Feb. 8, 2008
Arab charter of wrongs
Editorial
The Arab world will have its own human rights charter come March. The Universal Declaration of Human Rights evidently being too universal, seven Arab countries have signed on to a local version of a human rights code.
The United Nation's high commissioner for human rights, Louise Arbour, a former Canadian Supreme Court justice, warmly endorsed the Arab charter last month, but, when faced with a barrage of outrage when the contents of the charter became widely known, Arbour issued a statement recanting her earlier support, somewhat anyway, citing a few areas of concern.
"Throughout the development of the Arab charter," said Arbour's statement, "my office shared concerns with the drafters about the incompatibility of some of its provisions with international norms and standards. These concerns included the approach to the death penalty for children and the rights of women and non-citizens."
She also, en passant, belatedly took umbrage at the charter's Article 2, which states that "all forms of racism, Zionism and foreign occupation and domination [should be] condemned and efforts must be deployed for their elimination."

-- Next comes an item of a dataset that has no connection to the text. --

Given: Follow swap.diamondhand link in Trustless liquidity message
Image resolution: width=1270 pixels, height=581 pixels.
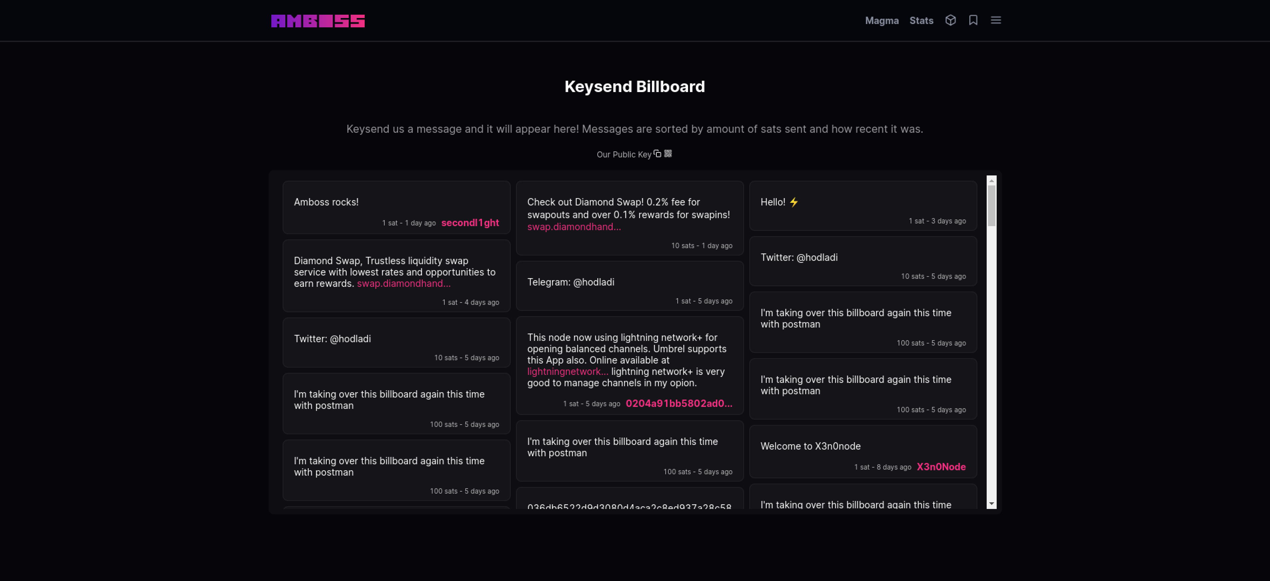Looking at the screenshot, I should 403,284.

The clarity of the message is unequivocal. "All forms" of "Zionism" are condemned and "efforts must be deployed for their elimination." The only honest justification for misinterpreting this could be illiteracy, yet Arbour expressed no hesitation about this language two weeks ago. By the beginning of this month though, she had seen the light or, at least, felt the heat.
The problem, according to Arbour? The charter does not conform to the UN's 1991 resolution rescinding its 1975 resolution equating Zionism with racism.
In a perfunctory statement, Arbour identified a stumbling block in the form of the UN's policy not to equate Zionism with racism. Moral questions aside, it was simply the small matter of a contradictory resolution. A technical matter, it seems, that the UN's high commissioner for human rights didn't contest during the development of the Arab charter, even though her office had been offering feedback throughout the process.
Had that bureaucratic technicality gone undiscovered, might Arbour have judiciously found no qualm with Article 2?
It is astonishing that the world's leading human rights official and a jurist of Arbour's calibre could miss the mark so catastrophically. Did she fail to notice the blatant call for the eradication of Israel on first reading? Unlikely. Instead, she probably assumed – like a huge number of others – that Arab mantras calling for the destruction of the Jewish state are acceptable and understandable, if not entirely laudable. Throughout the Western world, there has been a willingness to accept whatever contempt the Arab world displays toward Israel as a harmless necessity for domestic consumption. The assumption, exhibited in reaction to Iranian President Mahmoud Ahmadinejad's genocidal threats and a million like it from clergy, political leaders, media and the Arab street for 60 years plus, is that despite all the medieval-sounding, blood-curdling threats, not to mention six decades of interminable wars and terror attacks, Arab animosity toward
Israel is nothing that a more generous offer at Camp David would not resolve.
No matter how genocidal or grisly the rhetoric, it is routinely dismissed unless and until Jews (because it almost always is Jews standing up, often alone, to this vitriol, invocations of Rev. Martin Niemoller aside) demand that it be condemned.
And so, we had the unseemly picture of the UN's top human rights official forced to recant the support she had gamely offered days earlier to a document that calls for the elimination of Israel. Yet it was as if Arbour still didn't quite get the offence for which she was artfully dodging an apology.
The issue goes beyond the right of Arab states to promise an end to Israel; that has been official policy for decades of every Arab state but Jordan and Egypt and the objective of annual rounds of Jew-baiting condemnations at the UN. No surprise here.
What is far more worrisome and frustrating than Arab rage is Western dispassion. With complete credulity, the West has accepted the Arab premise that Israel's very existence is a legitimate wellspring of torment and antagonism for most or all of the world's 1.3 billion Arab and Muslim people - to the extent that eradicating it emerges as Article 2 in the Arab Charter of Human Rights.
So complete is the Western blindness to irrational Zionophobia that it goes unnoticed by the world's top human rights official until it's pointed out to her. Meanwhile, most of the West is content to believe that seven million Jews on the edge of a continent in which they are outnumbered 2,000-to-one by people who, to varying degrees, would prefer them gone, have nothing to fear. And we are further asked to accept that there are partners for peace with whom Israel has an obligation to compromise. Just how gullible do they think we are?